Why Europe fears David Petraeus

Ahmed Rashid
For weeks there has been a spectre haunting European corridors of power. That spectre is David Petraeus. Since he stepped in last month as head of combined US and Nato forces in Afghanistan, many European governments have feared the US general would try and extend the time and scope of the military surge to give US forces a better chance of winning over the Pashtun population in the south and delivering a knock-out blow to the Taliban.
That is exactly what he is signalling in his first media interviews since taking over — and precisely what most European countries do not believe is possible.
In discussions with European generals, diplomats and officials — each involved in their government’s Afghan policy — a common fear emerges: That US President Barack Obama will not be able to refuse demands from Petraeus to extend the surge well beyond July 2011; that the general will continue to push for a continuation of military strategy; and that he will decline any suggestion of opening negotiations with the Taliban — something that many Europeans are very keen on.
Every European government faces pressure to withdraw or reduce troop numbers, whether because of defence cuts, recession, public anger or parliamentary opposition. Similar factors are also turning many in the US Congress, particularly Democrats, against the war. The latest NBC and Wall Street Journal poll found that seven in 10 Americans did not believe the war would end successfully.
But no government says it wants to cut and run. Everyone realises there is too much at stake, not just in Afghanistan but also for the region and Nato credibility. An overhasty withdrawal could lead to a Taliban takeover and leave in the dirt tens of thousands of Afghans who have supported western forces. What Europe wants is a negotiated endgame and regional settlement — and that must include talking to the Taliban.
European officials are coming to the consensus that they would like the Nato summit and Obama’s Afghan policy review — both at the end of the year — to reach a position where negotiating with the Taliban is the political strategy around which military strategy is determined.
Troop withdrawals, which Obama says will start next July, would then take place according to the pace of talks between the US, the Taliban and the Afghan government; not on the basis of hard-to-gauge battlefield success. Europe also wants the US to press Afghanistan’s neighbours not to interfere in its affairs.
Petraeus wants to convince Washington, Nato and Europe to do just the opposite, determining withdrawals on the basis of the military, not the political, situation.
Optimistic assessment
In his interviews, he casts doubt on whether he would advise Obama to stick to the July deadline. “The president didn’t send me over here to seek a graceful exit,” he told The New York Times on Monday.
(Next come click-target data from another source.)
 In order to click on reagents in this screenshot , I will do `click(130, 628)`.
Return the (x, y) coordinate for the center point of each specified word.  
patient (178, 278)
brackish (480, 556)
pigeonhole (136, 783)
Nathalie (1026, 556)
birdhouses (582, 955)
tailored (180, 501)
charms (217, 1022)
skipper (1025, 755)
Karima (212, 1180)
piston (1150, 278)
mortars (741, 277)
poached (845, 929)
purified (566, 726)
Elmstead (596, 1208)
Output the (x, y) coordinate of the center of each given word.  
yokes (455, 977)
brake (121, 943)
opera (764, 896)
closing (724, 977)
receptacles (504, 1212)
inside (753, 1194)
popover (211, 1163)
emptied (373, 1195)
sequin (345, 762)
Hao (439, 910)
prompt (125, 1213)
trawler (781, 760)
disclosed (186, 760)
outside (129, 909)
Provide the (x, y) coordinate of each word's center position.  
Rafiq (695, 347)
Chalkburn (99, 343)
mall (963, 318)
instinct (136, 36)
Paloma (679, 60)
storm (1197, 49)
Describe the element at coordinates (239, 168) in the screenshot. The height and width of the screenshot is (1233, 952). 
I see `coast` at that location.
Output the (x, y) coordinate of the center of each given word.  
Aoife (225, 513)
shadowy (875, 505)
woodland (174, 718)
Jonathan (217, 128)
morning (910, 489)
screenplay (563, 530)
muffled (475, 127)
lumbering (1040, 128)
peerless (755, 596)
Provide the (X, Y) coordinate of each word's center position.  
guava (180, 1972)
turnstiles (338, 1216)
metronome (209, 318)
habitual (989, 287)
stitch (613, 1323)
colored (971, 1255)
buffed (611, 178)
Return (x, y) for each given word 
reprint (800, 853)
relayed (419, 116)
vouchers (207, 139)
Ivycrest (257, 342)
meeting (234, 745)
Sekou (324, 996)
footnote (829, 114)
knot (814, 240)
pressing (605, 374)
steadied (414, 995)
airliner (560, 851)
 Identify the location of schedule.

He told NBC that he saw “areas of progress” and that “we’ve got to link those together, extend them”.
Many Afghans and Europeans, however, see problems increasing. The war has escalated in the north and west; there are fresh contradictions between the US and Afghan President Hamid Karzai over governance; and fears that September’s parliamentary elections could become a debacle akin to the 2009 presidential poll.
Moreover, following Pakistan’s devastating floods and infrastructure breakdown, any expectations Petraeus might have had that the country’s army would deal with the Afghan Taliban leaders and their Pakistani bases must be dashed. The danger is that the Pakistani Taliban will use the floods to seize territory.
Even rare good news is beset by doubt. The Afghan army, for example, is at full strength of 134,000 men three months ahead of schedule after a US injection of money and training but how effective it will be is unclear.
European officials fear that saying no to Petraeus — whose strategy turned round US fortunes in Iraq and who co-wrote the counterinsurgency manual that forms the blueprint for today’s war — would be difficult for a US president who has already sacked two commanders in Afghanistan.
Moreover, Obama faces a raft of domestic and foreign policy problems — not least the fear that the Democrats will lose out in November’s midterm elections. Robert Gates, his respected defence secretary, is considering stepping down after next July’s planned troop withdrawal. It is a difficult time for the president to disagree publicly with his senior general.
Last winter, in the nine Cabinet meetings Obama held to discuss the policy review that led to the surge, there was a preoccupation with the military equation. Europeans fear he will be persuaded to spend this December’s review, too, discussing the surge rather than grappling with a political strategy: talking to the Taliban; testing the waters for a meaningful power-sharing agreement between the Taliban and Karzai; and creating an effective regional agreement.
Things are still far from that. So the spectre of Petraeus continues to haunt Europe‘s corridors of power.